**Trecho apresentado**:
════════
O que o ministro da Fazenda decidiu relativamente à Companhia Docas de Santos, em obediência à lei e ao contrato, igualmente resolveu quanto à Manaus Harbour C., Ltd. (Conselho de Fazenda, ata da sessão de 27 de junho de 1908, no Diario Official, de 5 de julho, página 4.545) e quanto ao concessionário das obras do Porto do Rio Grande do Sul (Conselho de Fazenda ata da sessão de 5 de dezembro de 1908, no Diario Official, de 13 de dezembro, página 8.398), reconhecendo-os, também, isentos do imposto do selo federal.

As conclusões desse recurso foram as seguintes:

1º - Até o ano de 1903, a Companhia Docas de Santos era obrigada a pagar o selo das suas ações ao portador e debêntures, imposto criado pela lei n. 25, de 1891, e aumentado em 1897.
════════
**Informações apresentadas**:
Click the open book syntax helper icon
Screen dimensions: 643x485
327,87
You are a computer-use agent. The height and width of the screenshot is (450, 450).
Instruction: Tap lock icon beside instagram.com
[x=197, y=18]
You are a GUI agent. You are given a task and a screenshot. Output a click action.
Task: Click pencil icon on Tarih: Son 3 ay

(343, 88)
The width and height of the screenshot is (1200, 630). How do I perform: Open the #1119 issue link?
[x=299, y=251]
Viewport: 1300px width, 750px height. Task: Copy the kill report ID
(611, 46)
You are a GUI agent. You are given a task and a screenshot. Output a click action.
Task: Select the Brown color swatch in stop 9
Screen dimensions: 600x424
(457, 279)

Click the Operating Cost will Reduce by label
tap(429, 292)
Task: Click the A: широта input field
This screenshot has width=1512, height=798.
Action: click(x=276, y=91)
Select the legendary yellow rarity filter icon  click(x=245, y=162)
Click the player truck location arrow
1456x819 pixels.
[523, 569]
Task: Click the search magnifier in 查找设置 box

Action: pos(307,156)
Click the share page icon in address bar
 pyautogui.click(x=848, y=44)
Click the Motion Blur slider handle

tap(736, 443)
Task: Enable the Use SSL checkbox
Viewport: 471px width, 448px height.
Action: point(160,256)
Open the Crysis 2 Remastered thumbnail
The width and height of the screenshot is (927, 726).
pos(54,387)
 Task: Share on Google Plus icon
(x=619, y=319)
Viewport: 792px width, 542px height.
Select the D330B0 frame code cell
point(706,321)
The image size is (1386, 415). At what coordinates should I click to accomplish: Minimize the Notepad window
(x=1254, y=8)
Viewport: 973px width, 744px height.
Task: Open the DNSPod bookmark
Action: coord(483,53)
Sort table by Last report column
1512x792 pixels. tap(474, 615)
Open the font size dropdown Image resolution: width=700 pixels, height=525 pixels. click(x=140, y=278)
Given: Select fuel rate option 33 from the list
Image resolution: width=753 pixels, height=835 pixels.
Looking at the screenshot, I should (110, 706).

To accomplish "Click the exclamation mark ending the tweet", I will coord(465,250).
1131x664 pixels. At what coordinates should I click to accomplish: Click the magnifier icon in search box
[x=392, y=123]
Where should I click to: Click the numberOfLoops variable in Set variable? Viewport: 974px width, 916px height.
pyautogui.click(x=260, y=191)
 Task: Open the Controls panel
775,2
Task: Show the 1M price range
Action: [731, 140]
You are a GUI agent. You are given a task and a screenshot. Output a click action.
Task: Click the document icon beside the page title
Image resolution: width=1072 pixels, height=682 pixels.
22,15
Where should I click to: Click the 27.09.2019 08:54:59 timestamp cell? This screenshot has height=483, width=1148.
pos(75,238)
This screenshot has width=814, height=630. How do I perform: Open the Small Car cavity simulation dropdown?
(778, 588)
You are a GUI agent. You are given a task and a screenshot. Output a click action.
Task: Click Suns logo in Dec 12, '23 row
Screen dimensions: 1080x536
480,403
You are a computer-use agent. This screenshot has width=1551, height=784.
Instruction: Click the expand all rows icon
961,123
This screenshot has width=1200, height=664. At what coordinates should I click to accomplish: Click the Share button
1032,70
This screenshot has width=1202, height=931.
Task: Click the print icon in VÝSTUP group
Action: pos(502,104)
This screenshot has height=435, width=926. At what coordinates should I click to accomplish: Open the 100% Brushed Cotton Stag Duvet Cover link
════════
**Instruções do exercício**:
1) Segundo o trecho sobre a Companhia Docas de Santos, até que ano a companhia era obrigada a pagar o selo das suas ações ao portador e debêntures?
2) Transcreva do trecho sobre a Companhia Docas de Santos tudo o que vai de "1º - Até o ano" até "aumentado em 1897.".
As linhas vêm de uma fonte diferente da do trecho.

**Resultados finais**:
1) Até o ano de 1903.

2)
1º - Até o ano de 1903, a Companhia Docas de Santos era obrigada a pagar o selo das suas ações ao portador e debêntures, imposto criado pela lei n. 25, de 1891, e aumentado em 1897.